In terms of the process, I first gather materials or references, write memories, and sketch random thoughts about the story. Then I take pictures of certain objects and locations where they usually sit – I try to gather as much as possible because I know that the details are a big source of honesty in the story, especially when the story doesn’t contain any words. I continue with rough sketches to figure if the story even works in a picture format, and only after that, I start the actual illustrations. In this case, I drew them digitally, and since the story talks about the different personalities in the group, I tried to make them different and unique in their own right.
Which has been your most favorite client project so far?
One project that comes to mind is ‘Post my words’. It’s a series of eight animated illustrations which describe eight stories from different authors. It is about parents who live with disabilities, whether it’s their own or of someone important in their lives. I immediately fell in love with the stories mainly because of the way they have been written. All of them had a positive outlook and some of them even had a unique humorous take. So I took one small detail that made me laugh or was quite interesting and illustrated it.
Looking back, the combination of the freshness of the work and the heavy narrative of the stories left a sweet taste in my mouth.
What draws you towards creating comics particularly?
For me, a comic is like an illustration but on a timeline, and the only rule is to make sure the message is clear and understandable. The message doesn’t even have to be a verbal one, it can be a strong feeling or a notion. That’s what makes me gravitate towards it the most – it’s an elaborate tool of telling slightly more complicated stories or maybe just making the experience a bit longer.
I experimented a lot with comics when I was at school and instantly fell in love with it. For my final project at Shenkar, I decided to make a wordless comic named ‘Battle Ration’ about my travels from my house to the army base every week. The book eventually got published by the French publication, Warum.

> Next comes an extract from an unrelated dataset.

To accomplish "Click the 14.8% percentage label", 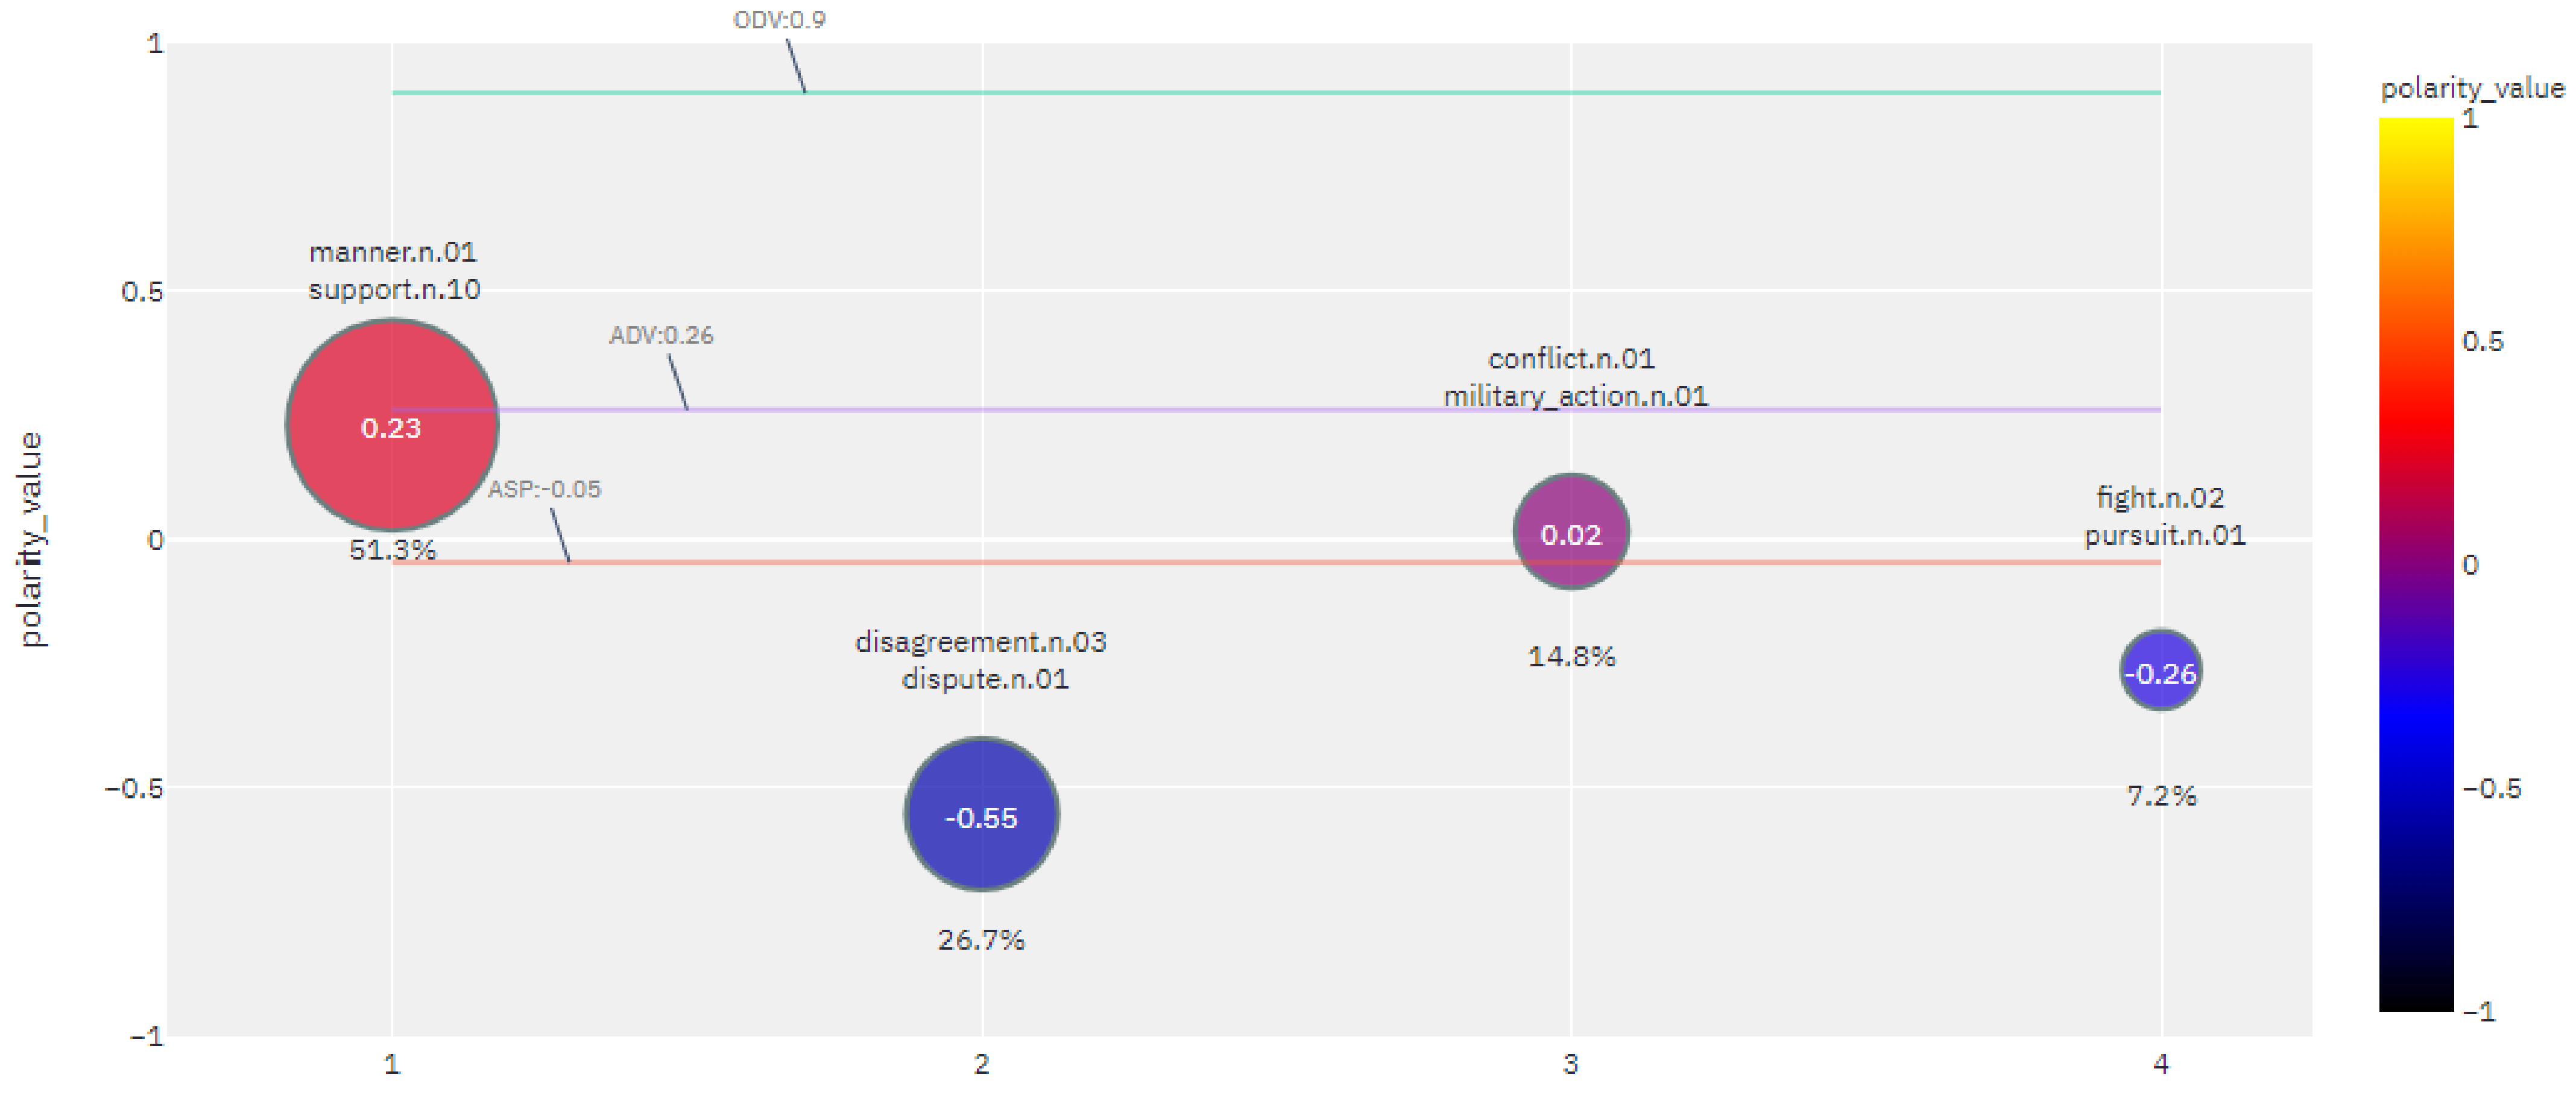I will point(1571,657).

In terms of the process, I first gather materials or references, write memories, and sketch random thoughts about the story. Then I take pictures of certain objects and locations where they usually sit – I try to gather as much as possible because I know that the details are a big source of honesty in the story, especially when the story doesn’t contain any words.
Would you say you have a signature style in your work? If yes, how would you describe it to someone who has never seen your work?

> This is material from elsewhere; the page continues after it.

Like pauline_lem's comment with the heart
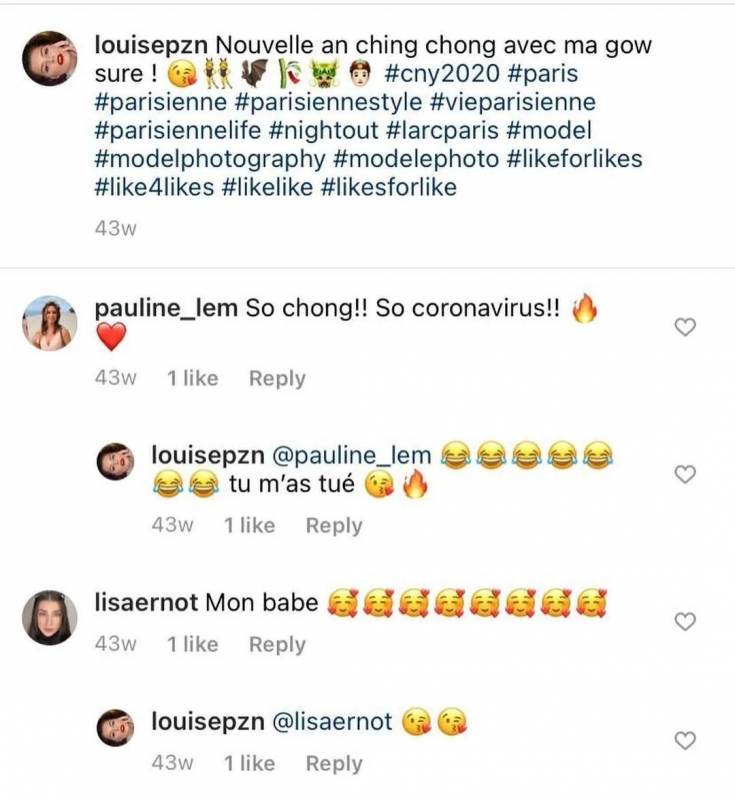The width and height of the screenshot is (735, 800). point(685,327)
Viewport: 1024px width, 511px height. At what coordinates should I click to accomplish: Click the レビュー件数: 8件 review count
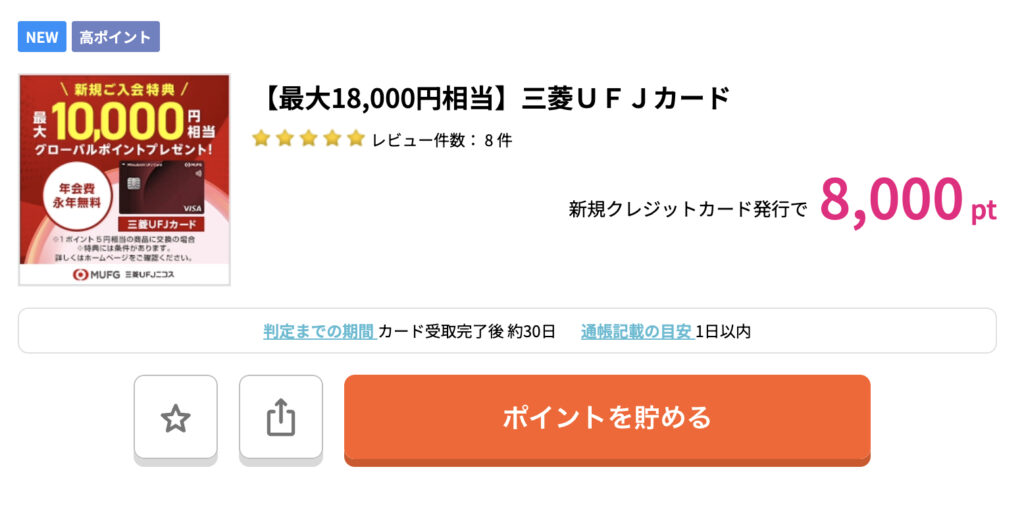[442, 140]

If I could describe my style in a few words, it would be expressive, culture-based and documentary. I like taking information from life and applying a stylistic tone to it, reordering objects, and telling the same story in a different setting.
However, I would like to explore other worlds, and as I said before – every day is different. Moreover, as much as I love drawing, illustration is disposable for me. My desk and wall barely have any illustrations. I get tired of them after a certain time. Design, by definition, is made to tell a specific idea and the more calibrated it is with itself, the better. It’s different from art where its whole essence is being open to interpretation and where every look should be different. This state of mind led me to this style and to enjoy the process.
What are the things in music/books/television/films etc. that really inspire you?
I’m always in search of cool stories. I think most people can relate to this – people like stories!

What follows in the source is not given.